Mr Zahawi had already set the direction of the day with a Sunday Times interview in which he said it would be “helpful” if the quarantine period could be cut from seven days to five.

He also, according to the report, said free lateral flow tests were on the way out. In front of the cameras, though, he said that was not the case. Scotland’s First Minister, Nicola Sturgeon, had already called the move to scrap free tests “utterly wrongheaded”.

READ MORE: Warning on free tests

Phillips’s running order also included João Vale de Almeida, the EU’s ambassador to the UK, on Northern Ireland and trade; the First Minister of Wales, Mark Drakeford, on differences in Covid restrictions around the UK; and Marvin Rees, mayor of Bristol, on the Colston statue verdict. It was a newsy mix that made for a lively hour.

Sunday Morning had Mr Zahawi and Rachel Reeves, Shadow Chancellor, as well as an interview with a hospital chief executive. In keeping with Marr show tradition there was an arts segment, this one featuring Elizabeth McGovern, aka Cora Crawley of Downton Abbey fame, and her new play about fellow actor, Ava Gardner. The show’s other regular, the newspaper review, had also survived intact, as had the set.

Sunday Morning was similar to Marr while at the same time very different. Where Marr’s show was fleet of foot and proactive, Sunday Morning had the air of a programme that was put together last Tuesday and not changed since. Where Marr set out to make headlines, Sunday Morning came across as if it wanted to have no impact at all.

In short, Sunday Morning, like its title, felt safe, bland, BBC.

It might be thought unfair to compare the two shows and their presenters. Raworth and the BBC have both said that her stint is temporary, pending the appointment of a new, permanent host whose name will be in the title. He or she will be the one who gets the new set and the big launch. He or she should therefore be the one having their style appraised.

Fair enough, but if the Raworth shows prove popular with audiences, and BBC management, it could influence the selection of the new host.

Comparing Marr and Sunday Morning has little to do with the presenters personally.

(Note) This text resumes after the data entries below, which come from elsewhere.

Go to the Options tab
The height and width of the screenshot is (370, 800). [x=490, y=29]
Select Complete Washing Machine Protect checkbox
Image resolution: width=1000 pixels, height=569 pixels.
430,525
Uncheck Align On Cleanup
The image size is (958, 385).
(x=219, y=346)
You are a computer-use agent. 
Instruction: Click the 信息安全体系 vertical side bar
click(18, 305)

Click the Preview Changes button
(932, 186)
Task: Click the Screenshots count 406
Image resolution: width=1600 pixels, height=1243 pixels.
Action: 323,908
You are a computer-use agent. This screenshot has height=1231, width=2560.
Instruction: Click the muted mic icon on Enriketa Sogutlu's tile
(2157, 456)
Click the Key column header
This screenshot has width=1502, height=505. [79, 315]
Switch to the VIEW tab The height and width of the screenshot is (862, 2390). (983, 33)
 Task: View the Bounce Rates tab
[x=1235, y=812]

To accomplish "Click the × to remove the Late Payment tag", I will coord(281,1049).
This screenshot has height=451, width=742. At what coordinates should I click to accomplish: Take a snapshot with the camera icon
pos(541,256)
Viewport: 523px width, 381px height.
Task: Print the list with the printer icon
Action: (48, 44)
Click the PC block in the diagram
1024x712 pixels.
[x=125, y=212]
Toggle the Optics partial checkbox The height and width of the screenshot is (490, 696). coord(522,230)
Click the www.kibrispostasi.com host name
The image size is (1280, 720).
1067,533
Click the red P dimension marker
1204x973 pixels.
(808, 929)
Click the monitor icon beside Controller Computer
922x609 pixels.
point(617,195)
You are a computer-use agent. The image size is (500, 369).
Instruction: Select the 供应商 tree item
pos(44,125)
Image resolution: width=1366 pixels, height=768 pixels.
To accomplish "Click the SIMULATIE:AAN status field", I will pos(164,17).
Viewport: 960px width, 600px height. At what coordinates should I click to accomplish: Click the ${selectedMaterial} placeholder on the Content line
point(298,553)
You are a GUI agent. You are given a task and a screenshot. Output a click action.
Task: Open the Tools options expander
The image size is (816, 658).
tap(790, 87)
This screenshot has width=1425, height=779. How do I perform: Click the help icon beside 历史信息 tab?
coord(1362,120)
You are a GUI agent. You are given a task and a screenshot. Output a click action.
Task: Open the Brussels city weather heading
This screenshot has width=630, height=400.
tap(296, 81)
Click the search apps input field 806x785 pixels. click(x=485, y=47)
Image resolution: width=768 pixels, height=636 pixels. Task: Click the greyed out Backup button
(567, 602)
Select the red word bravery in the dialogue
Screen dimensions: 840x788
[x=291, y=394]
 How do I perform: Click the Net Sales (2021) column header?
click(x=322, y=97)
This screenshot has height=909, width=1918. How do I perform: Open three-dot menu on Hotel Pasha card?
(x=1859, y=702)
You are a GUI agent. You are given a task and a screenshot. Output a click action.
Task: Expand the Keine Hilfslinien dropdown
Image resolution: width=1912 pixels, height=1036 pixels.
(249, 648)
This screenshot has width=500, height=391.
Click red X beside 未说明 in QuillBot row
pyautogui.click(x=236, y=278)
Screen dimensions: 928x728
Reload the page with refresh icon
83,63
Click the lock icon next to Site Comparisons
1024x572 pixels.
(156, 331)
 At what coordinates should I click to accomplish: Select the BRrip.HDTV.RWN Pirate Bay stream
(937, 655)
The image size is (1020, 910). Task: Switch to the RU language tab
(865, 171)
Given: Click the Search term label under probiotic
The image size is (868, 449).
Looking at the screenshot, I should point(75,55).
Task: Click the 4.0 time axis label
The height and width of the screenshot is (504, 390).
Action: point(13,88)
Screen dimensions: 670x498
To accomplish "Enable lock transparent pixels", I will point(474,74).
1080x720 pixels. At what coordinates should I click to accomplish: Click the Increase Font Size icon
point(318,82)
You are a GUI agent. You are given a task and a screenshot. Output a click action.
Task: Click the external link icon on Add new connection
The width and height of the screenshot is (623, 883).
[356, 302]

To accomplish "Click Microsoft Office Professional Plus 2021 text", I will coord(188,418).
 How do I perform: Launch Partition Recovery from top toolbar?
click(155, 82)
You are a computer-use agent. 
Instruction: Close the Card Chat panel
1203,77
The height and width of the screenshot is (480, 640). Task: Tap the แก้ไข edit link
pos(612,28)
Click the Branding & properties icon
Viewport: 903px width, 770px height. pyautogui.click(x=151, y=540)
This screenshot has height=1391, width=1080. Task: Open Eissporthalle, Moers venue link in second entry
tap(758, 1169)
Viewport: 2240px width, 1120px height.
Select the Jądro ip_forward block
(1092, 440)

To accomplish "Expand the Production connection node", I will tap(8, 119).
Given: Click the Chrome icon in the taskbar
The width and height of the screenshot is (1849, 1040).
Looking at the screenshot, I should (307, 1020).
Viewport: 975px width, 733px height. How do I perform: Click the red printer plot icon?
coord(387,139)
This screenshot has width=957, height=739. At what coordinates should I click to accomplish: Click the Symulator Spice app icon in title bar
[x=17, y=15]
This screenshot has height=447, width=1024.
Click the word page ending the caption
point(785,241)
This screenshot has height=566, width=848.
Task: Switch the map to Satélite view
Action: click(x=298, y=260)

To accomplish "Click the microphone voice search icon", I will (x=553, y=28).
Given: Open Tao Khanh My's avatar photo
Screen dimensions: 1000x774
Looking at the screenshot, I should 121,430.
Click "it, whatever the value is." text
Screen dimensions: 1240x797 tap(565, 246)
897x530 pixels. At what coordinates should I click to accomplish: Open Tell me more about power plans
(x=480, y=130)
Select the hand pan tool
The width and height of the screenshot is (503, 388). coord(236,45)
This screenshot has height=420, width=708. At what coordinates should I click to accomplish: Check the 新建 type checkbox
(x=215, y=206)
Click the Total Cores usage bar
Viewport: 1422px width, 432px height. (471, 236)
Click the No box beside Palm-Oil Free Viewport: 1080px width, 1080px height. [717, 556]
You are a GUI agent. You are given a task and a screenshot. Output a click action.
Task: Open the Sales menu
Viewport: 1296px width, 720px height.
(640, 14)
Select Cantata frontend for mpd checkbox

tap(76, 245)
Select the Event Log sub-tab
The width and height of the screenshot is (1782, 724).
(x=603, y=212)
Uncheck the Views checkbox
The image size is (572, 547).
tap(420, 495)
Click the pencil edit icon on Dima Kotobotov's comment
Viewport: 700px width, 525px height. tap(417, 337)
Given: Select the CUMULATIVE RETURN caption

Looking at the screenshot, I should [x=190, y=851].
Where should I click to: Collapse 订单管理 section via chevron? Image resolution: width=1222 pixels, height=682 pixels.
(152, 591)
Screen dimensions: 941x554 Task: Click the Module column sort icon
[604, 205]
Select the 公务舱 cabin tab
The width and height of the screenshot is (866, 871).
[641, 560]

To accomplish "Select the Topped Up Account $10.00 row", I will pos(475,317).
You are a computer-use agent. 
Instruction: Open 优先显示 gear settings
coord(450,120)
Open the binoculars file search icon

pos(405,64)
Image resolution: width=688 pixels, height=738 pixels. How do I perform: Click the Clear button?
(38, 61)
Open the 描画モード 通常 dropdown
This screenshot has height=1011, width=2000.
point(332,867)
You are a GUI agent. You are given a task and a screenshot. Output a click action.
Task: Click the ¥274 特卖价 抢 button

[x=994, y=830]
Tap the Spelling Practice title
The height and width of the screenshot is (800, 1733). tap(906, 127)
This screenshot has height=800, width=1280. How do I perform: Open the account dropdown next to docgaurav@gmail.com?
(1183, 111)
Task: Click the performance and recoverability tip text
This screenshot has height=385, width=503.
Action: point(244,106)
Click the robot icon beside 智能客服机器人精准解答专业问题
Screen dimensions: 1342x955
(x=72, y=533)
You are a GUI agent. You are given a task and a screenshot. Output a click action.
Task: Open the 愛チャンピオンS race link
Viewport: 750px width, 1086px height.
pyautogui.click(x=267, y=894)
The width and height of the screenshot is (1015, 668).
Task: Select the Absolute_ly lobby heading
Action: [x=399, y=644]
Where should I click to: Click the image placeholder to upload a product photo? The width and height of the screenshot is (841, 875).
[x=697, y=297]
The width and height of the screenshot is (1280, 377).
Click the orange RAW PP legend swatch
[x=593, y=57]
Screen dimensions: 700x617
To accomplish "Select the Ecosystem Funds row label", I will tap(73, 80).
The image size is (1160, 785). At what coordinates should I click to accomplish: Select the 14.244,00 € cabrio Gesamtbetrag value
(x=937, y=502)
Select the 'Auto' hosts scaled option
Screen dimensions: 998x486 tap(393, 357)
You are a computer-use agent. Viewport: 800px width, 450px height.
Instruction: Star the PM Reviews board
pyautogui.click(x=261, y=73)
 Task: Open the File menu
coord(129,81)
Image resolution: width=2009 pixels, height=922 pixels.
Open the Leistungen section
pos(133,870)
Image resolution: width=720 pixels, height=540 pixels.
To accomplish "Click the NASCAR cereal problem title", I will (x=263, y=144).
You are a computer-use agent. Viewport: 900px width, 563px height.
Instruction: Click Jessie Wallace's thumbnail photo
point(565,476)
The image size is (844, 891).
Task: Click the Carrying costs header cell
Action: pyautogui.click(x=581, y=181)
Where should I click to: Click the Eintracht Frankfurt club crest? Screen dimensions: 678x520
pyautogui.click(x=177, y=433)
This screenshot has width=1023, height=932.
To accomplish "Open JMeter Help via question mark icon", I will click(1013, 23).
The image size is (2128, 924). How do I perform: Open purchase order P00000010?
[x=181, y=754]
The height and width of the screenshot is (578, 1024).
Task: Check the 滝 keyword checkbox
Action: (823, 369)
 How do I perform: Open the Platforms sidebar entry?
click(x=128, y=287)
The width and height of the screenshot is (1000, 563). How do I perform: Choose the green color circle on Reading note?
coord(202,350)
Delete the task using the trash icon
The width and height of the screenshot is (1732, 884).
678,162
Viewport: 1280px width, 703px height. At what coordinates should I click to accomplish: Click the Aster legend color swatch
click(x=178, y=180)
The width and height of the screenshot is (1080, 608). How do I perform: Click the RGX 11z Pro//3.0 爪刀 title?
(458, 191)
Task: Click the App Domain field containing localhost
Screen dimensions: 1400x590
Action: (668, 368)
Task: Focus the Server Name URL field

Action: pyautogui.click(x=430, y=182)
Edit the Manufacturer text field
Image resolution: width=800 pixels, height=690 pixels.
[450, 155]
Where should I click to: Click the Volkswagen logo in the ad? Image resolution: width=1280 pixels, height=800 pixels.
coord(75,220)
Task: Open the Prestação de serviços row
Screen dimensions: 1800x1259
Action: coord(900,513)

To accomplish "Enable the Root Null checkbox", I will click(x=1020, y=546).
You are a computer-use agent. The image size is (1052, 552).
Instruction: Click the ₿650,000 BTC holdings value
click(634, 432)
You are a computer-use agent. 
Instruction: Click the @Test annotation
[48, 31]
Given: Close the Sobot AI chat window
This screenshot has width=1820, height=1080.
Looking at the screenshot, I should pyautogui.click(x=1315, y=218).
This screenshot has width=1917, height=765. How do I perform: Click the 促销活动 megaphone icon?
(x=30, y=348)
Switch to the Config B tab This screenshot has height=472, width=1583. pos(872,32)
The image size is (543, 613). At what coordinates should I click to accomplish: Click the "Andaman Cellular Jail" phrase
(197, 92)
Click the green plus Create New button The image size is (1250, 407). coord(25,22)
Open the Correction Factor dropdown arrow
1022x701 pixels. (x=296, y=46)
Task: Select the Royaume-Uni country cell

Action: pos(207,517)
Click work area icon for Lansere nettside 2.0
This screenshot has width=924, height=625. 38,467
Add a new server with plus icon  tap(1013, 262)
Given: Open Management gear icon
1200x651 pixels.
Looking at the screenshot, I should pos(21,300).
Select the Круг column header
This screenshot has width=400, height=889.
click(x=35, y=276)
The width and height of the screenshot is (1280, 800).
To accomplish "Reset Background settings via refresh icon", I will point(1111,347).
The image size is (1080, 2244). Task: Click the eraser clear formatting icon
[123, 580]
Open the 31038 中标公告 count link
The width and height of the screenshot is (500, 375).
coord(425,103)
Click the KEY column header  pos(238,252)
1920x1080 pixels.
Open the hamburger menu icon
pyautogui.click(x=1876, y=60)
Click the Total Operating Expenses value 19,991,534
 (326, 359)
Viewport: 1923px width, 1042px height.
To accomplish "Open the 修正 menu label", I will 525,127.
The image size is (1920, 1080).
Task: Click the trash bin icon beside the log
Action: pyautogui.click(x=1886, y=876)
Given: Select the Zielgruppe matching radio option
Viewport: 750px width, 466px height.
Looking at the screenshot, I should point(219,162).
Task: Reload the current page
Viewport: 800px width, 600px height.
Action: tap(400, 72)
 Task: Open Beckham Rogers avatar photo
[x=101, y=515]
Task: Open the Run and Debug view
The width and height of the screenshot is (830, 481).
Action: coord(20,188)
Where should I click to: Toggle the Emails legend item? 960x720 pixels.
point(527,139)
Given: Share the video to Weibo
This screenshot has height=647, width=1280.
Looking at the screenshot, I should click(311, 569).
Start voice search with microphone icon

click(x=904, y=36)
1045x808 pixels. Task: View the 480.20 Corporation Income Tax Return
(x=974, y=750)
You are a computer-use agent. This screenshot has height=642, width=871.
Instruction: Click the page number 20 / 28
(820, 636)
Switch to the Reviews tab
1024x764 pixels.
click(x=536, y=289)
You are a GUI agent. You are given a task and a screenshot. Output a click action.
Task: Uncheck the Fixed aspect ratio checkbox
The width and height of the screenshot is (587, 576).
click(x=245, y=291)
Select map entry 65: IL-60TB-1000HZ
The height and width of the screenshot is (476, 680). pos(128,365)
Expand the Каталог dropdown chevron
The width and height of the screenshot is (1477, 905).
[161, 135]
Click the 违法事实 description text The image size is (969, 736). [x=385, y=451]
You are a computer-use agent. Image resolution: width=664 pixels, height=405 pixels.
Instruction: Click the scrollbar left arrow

Both are experienced, highly respected journalists. But broadly speaking they represent different styles and approaches to the job

Raworth, for example, is BBC through and through, cool, calm, hard to read. In recent years it has seemed as though she was getting ready to take on a Dimbleby role with a place at great state occasions.

READ MORE: Covid, the latest figures

Marr, in contrast, with a hinterland in newspapers before joining the BBC, is more of a scrapper whose interview style could best be described as robust. He left the BBC precisely because he wanted to express a view and shake things up.

Which style do viewers prefer? It is a question being asked not just at the BBC but throughout the industry as a whole. GB News thought it had the answer by hiring “big personalities”, only to find viewers cared just as much, if not more, about basic standards. The signing of Piers Morgan to talkTV shows which way Rupert Murdoch sees the wind blowing.

Alternatively, having had a taste of news and views mixing to a greater extent than before, UK audiences could be ready to return to the more traditional fare offered by the main channels.

Despite the dull title, Sunday Morning might prove to be a lively arrival after all.